═══ Records for the exercise ═══

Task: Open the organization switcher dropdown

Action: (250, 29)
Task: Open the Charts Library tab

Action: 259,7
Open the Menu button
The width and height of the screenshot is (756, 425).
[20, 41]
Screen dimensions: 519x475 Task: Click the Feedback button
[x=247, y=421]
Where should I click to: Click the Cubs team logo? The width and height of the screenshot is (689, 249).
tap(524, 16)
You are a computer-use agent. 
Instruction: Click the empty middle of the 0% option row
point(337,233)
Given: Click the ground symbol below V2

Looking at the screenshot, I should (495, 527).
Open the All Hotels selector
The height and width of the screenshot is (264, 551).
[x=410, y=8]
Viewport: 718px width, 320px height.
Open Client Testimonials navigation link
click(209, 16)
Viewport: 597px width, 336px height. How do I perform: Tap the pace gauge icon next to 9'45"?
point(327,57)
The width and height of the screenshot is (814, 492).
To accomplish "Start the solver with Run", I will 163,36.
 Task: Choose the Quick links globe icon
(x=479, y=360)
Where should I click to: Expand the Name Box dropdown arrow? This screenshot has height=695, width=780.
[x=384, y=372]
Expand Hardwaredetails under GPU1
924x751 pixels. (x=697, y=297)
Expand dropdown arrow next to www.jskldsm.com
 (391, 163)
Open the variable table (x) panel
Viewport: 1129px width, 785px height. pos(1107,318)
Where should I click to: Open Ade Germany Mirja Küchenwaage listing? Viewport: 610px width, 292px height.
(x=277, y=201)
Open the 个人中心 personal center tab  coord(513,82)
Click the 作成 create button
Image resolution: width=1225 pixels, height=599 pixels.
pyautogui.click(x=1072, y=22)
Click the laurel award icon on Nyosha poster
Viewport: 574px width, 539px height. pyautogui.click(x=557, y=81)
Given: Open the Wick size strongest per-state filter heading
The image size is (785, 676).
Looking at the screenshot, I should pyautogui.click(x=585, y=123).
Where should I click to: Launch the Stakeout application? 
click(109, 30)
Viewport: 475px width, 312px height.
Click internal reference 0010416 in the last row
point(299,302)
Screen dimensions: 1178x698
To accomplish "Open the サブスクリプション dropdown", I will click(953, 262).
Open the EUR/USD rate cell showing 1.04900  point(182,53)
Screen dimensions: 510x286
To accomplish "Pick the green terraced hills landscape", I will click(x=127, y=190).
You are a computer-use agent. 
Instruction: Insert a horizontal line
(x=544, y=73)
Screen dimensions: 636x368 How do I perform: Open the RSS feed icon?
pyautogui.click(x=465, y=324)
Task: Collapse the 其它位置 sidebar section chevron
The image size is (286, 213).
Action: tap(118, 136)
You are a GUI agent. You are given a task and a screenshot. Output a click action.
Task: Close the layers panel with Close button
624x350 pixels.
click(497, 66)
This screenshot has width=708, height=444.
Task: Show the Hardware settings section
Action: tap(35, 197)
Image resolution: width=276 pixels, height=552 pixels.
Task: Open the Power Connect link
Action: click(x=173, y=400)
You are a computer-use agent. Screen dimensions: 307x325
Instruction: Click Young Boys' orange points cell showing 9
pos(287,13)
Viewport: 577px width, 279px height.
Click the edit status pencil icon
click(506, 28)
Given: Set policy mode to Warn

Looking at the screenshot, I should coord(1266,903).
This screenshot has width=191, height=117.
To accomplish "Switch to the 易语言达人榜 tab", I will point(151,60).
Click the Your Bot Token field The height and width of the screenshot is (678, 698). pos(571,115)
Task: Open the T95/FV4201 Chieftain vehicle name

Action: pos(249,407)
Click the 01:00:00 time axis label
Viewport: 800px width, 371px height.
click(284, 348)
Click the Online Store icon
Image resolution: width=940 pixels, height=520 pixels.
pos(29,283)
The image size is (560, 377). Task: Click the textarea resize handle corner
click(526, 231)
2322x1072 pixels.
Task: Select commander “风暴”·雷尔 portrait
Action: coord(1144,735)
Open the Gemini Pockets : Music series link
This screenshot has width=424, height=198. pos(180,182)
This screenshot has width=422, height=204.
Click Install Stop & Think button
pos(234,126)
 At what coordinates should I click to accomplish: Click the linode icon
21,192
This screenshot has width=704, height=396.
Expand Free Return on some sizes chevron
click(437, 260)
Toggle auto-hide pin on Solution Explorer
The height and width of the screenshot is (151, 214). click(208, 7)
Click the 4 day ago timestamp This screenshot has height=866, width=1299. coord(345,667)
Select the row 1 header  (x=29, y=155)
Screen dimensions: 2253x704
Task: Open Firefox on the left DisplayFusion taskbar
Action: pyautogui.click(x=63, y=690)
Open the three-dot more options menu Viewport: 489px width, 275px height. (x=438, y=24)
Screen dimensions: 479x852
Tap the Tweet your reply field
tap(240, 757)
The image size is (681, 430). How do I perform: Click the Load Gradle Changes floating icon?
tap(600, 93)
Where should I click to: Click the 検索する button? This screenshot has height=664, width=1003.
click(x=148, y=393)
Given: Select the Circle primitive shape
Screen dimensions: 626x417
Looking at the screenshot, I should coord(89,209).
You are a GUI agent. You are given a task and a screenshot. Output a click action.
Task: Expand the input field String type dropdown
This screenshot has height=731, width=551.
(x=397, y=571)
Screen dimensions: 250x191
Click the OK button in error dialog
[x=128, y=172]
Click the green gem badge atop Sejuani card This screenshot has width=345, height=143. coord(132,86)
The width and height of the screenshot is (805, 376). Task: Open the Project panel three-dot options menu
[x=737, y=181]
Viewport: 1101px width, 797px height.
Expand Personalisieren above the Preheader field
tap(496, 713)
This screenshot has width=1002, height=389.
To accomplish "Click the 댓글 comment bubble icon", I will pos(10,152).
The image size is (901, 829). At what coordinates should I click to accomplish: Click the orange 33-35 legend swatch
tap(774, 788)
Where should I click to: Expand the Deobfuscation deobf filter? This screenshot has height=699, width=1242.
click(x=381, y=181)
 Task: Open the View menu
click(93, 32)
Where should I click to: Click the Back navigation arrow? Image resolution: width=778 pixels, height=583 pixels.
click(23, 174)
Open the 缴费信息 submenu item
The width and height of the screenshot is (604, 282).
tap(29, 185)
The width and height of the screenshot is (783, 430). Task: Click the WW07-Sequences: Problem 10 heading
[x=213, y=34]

═══

> [To do]: Every record must appear in the answer exactly as it appears above.

> [Solution]:
Task: Open the organization switcher dropdown

Action: (250, 29)
Task: Open the Charts Library tab

Action: 259,7
Open the Menu button
The width and height of the screenshot is (756, 425).
[20, 41]
Screen dimensions: 519x475 Task: Click the Feedback button
[x=247, y=421]
Where should I click to: Click the Cubs team logo? The width and height of the screenshot is (689, 249).
tap(524, 16)
You are a computer-use agent. 
Instruction: Click the empty middle of the 0% option row
point(337,233)
Given: Click the ground symbol below V2

Looking at the screenshot, I should (495, 527).
Open the All Hotels selector
The height and width of the screenshot is (264, 551).
[x=410, y=8]
Viewport: 718px width, 320px height.
Open Client Testimonials navigation link
click(209, 16)
Viewport: 597px width, 336px height. How do I perform: Tap the pace gauge icon next to 9'45"?
point(327,57)
The width and height of the screenshot is (814, 492).
To accomplish "Start the solver with Run", I will 163,36.
 Task: Choose the Quick links globe icon
(x=479, y=360)
Where should I click to: Expand the Name Box dropdown arrow? This screenshot has height=695, width=780.
[x=384, y=372]
Expand Hardwaredetails under GPU1
924x751 pixels. (x=697, y=297)
Expand dropdown arrow next to www.jskldsm.com
 (391, 163)
Open the variable table (x) panel
Viewport: 1129px width, 785px height. pos(1107,318)
Where should I click to: Open Ade Germany Mirja Küchenwaage listing? Viewport: 610px width, 292px height.
(x=277, y=201)
Open the 个人中心 personal center tab  coord(513,82)
Click the 作成 create button
Image resolution: width=1225 pixels, height=599 pixels.
pyautogui.click(x=1072, y=22)
Click the laurel award icon on Nyosha poster
Viewport: 574px width, 539px height. pyautogui.click(x=557, y=81)
Given: Open the Wick size strongest per-state filter heading
The image size is (785, 676).
Looking at the screenshot, I should pyautogui.click(x=585, y=123).
Where should I click to: Launch the Stakeout application? 
click(109, 30)
Viewport: 475px width, 312px height.
Click internal reference 0010416 in the last row
point(299,302)
Screen dimensions: 1178x698
To accomplish "Open the サブスクリプション dropdown", I will click(953, 262).
Open the EUR/USD rate cell showing 1.04900  point(182,53)
Screen dimensions: 510x286
To accomplish "Pick the green terraced hills landscape", I will click(x=127, y=190).
You are a computer-use agent. 
Instruction: Insert a horizontal line
(x=544, y=73)
Screen dimensions: 636x368 How do I perform: Open the RSS feed icon?
pyautogui.click(x=465, y=324)
Task: Collapse the 其它位置 sidebar section chevron
The image size is (286, 213).
Action: tap(118, 136)
You are a GUI agent. You are given a task and a screenshot. Output a click action.
Task: Close the layers panel with Close button
624x350 pixels.
click(497, 66)
This screenshot has width=708, height=444.
Task: Show the Hardware settings section
Action: tap(35, 197)
Image resolution: width=276 pixels, height=552 pixels.
Task: Open the Power Connect link
Action: click(x=173, y=400)
You are a computer-use agent. Screen dimensions: 307x325
Instruction: Click Young Boys' orange points cell showing 9
pos(287,13)
Viewport: 577px width, 279px height.
Click the edit status pencil icon
click(506, 28)
Given: Set policy mode to Warn

Looking at the screenshot, I should coord(1266,903).
This screenshot has width=191, height=117.
To accomplish "Switch to the 易语言达人榜 tab", I will point(151,60).
Click the Your Bot Token field The height and width of the screenshot is (678, 698). pos(571,115)
Task: Open the T95/FV4201 Chieftain vehicle name

Action: pos(249,407)
Click the 01:00:00 time axis label
Viewport: 800px width, 371px height.
click(284, 348)
Click the Online Store icon
Image resolution: width=940 pixels, height=520 pixels.
pos(29,283)
The image size is (560, 377). Task: Click the textarea resize handle corner
click(526, 231)
2322x1072 pixels.
Task: Select commander “风暴”·雷尔 portrait
Action: coord(1144,735)
Open the Gemini Pockets : Music series link
This screenshot has width=424, height=198. pos(180,182)
This screenshot has width=422, height=204.
Click Install Stop & Think button
pos(234,126)
 At what coordinates should I click to accomplish: Click the linode icon
21,192
This screenshot has width=704, height=396.
Expand Free Return on some sizes chevron
click(437, 260)
Toggle auto-hide pin on Solution Explorer
The height and width of the screenshot is (151, 214). click(208, 7)
Click the 4 day ago timestamp This screenshot has height=866, width=1299. coord(345,667)
Select the row 1 header  (x=29, y=155)
Screen dimensions: 2253x704
Task: Open Firefox on the left DisplayFusion taskbar
Action: pyautogui.click(x=63, y=690)
Open the three-dot more options menu Viewport: 489px width, 275px height. (x=438, y=24)
Screen dimensions: 479x852
Tap the Tweet your reply field
tap(240, 757)
The image size is (681, 430). How do I perform: Click the Load Gradle Changes floating icon?
tap(600, 93)
Where should I click to: Click the 検索する button? This screenshot has height=664, width=1003.
click(x=148, y=393)
Given: Select the Circle primitive shape
Screen dimensions: 626x417
Looking at the screenshot, I should coord(89,209).
You are a GUI agent. You are given a task and a screenshot. Output a click action.
Task: Expand the input field String type dropdown
This screenshot has height=731, width=551.
(x=397, y=571)
Screen dimensions: 250x191
Click the OK button in error dialog
[x=128, y=172]
Click the green gem badge atop Sejuani card This screenshot has width=345, height=143. coord(132,86)
The width and height of the screenshot is (805, 376). Task: Open the Project panel three-dot options menu
[x=737, y=181]
Viewport: 1101px width, 797px height.
Expand Personalisieren above the Preheader field
tap(496, 713)
This screenshot has width=1002, height=389.
To accomplish "Click the 댓글 comment bubble icon", I will pos(10,152).
The image size is (901, 829). At what coordinates should I click to accomplish: Click the orange 33-35 legend swatch
tap(774, 788)
Where should I click to: Expand the Deobfuscation deobf filter? This screenshot has height=699, width=1242.
click(x=381, y=181)
 Task: Open the View menu
click(93, 32)
Where should I click to: Click the Back navigation arrow? Image resolution: width=778 pixels, height=583 pixels.
click(23, 174)
Open the 缴费信息 submenu item
The width and height of the screenshot is (604, 282).
tap(29, 185)
The width and height of the screenshot is (783, 430). Task: Click the WW07-Sequences: Problem 10 heading
[x=213, y=34]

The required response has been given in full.